Markus Diepold ist Fachanwalt für Arbeitsrecht. Er vertritt Unternehmen, Geschäftsführer und Vorstände vor Arbeitsgerichten und berät sie in arbeitsrechtlichen Fragen.

SZ: Kann mein Chef mir vorschreiben, welche Meinung ich zu vertreten habe?

Markus Diepold: Das kommt darauf an, ob ich eine Äußerung aus Anlass meiner dienstlichen Pflichten tätige oder es eine private Äußerung ist. Der Grundsatz ist: Mit einem Arbeitsvertrag können Sie einem Menschen erst mal nicht vorschreiben, welche Meinungen er privat vertritt.
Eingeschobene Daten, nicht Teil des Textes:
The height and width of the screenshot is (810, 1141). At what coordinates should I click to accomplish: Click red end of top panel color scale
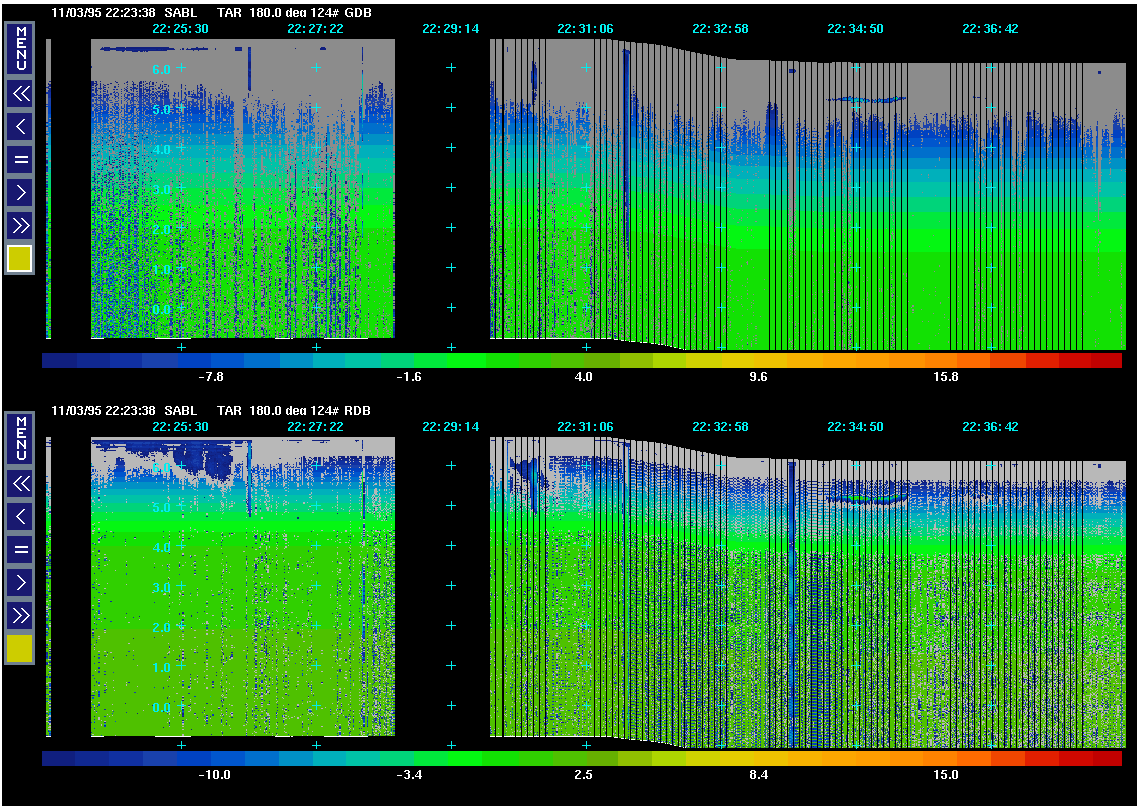1105,360
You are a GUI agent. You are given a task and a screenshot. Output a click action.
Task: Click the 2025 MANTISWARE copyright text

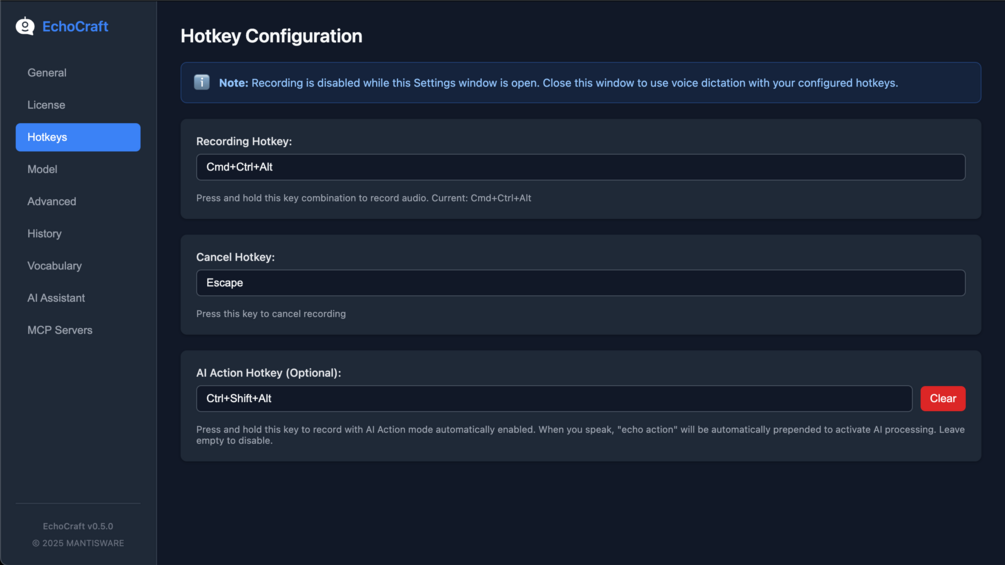[78, 543]
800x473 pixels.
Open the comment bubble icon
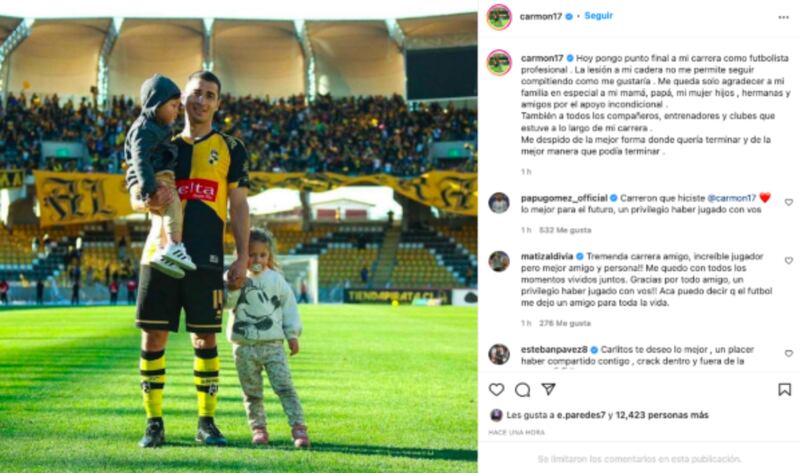tap(522, 390)
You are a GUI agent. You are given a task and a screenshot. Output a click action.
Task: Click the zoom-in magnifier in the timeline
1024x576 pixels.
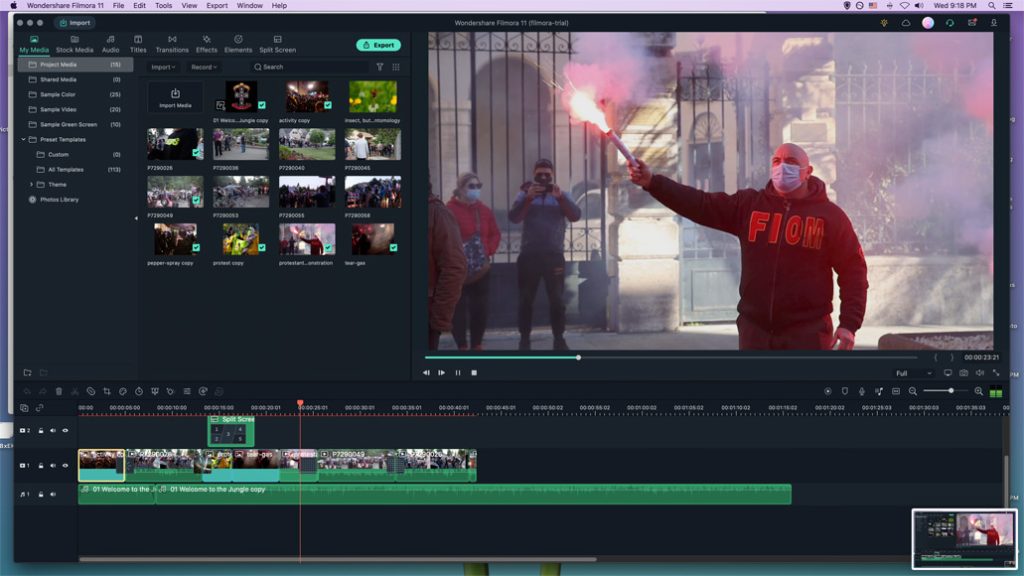coord(979,393)
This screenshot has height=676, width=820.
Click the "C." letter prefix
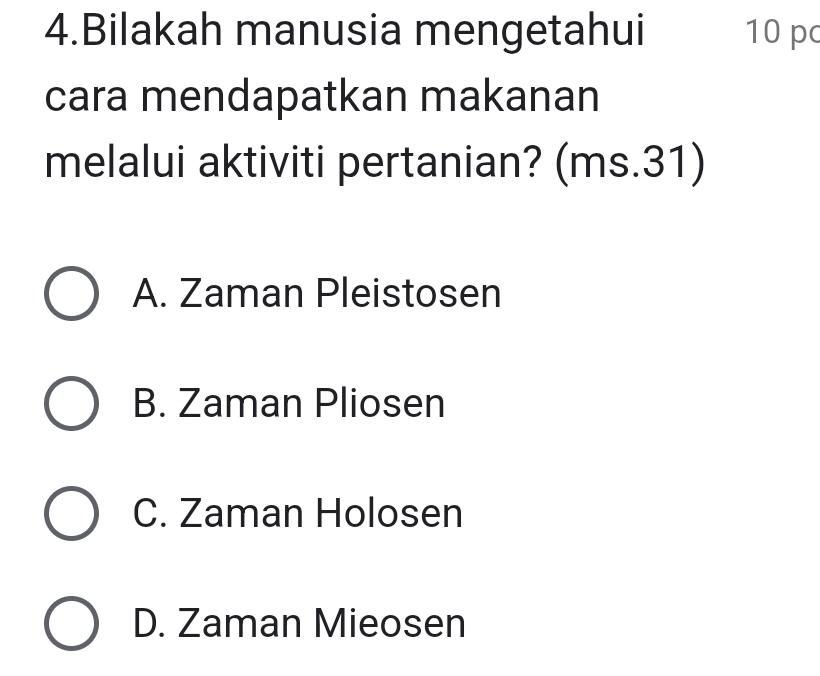click(150, 514)
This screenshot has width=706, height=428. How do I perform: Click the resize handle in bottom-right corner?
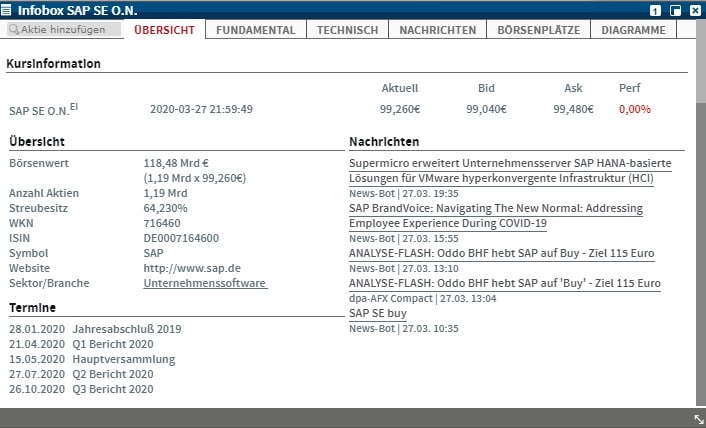(x=698, y=419)
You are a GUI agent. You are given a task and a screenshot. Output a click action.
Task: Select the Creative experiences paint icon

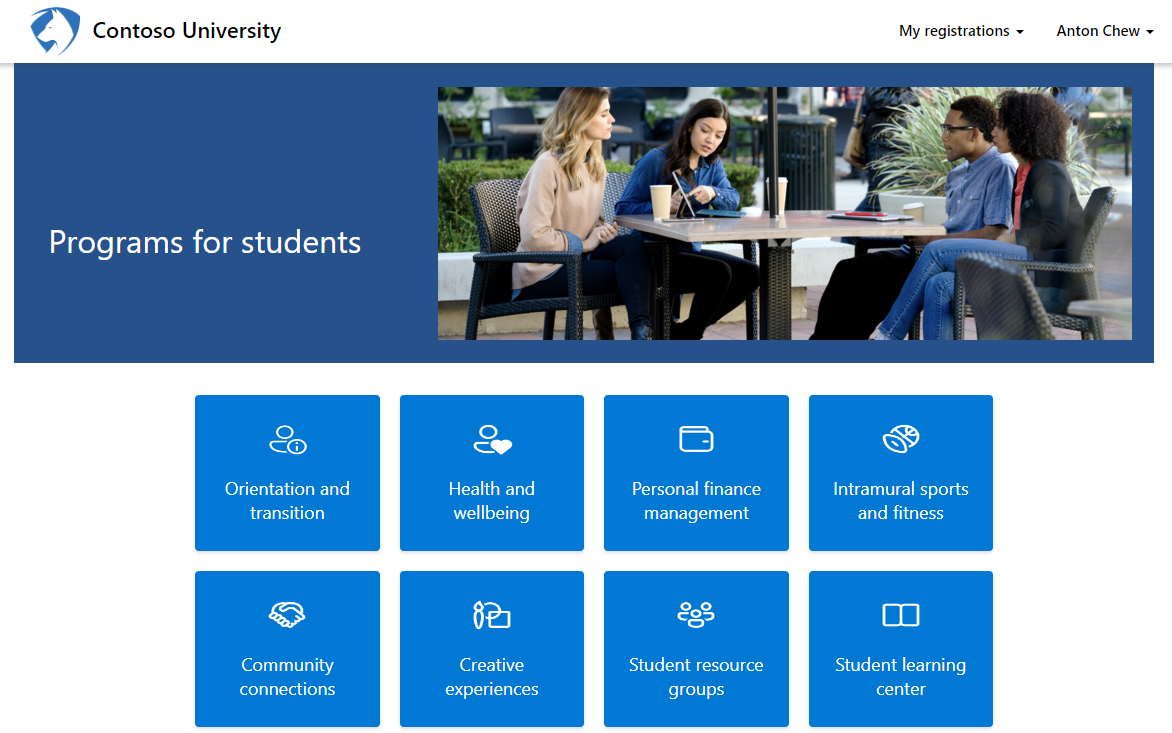(491, 613)
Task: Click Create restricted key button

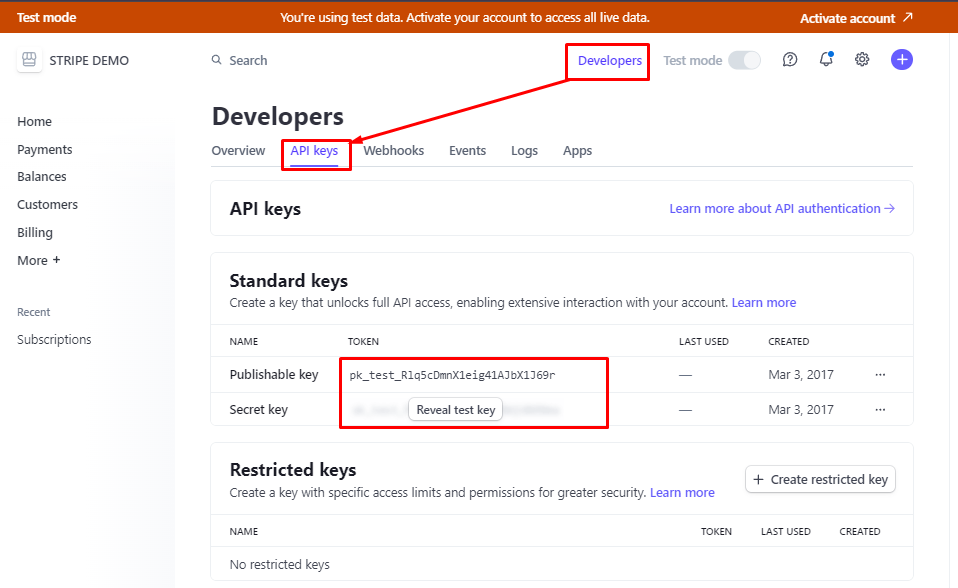Action: (820, 480)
Und wo fängt das Privatleben an? Vor der Bürotür? Nach Feierabend?

Das ist unabhängig von Ort und Zeit: Wenn Sie etwas in den sozialen Medien posten, machen Sie das nicht in Erfüllung Ihrer arbeitsvertraglichen Verpflichtungen, sondern eben privat - auch wenn es während der Arbeitszeit ist.

Sie haben angedeutet, dass es Ausnahmen gibt.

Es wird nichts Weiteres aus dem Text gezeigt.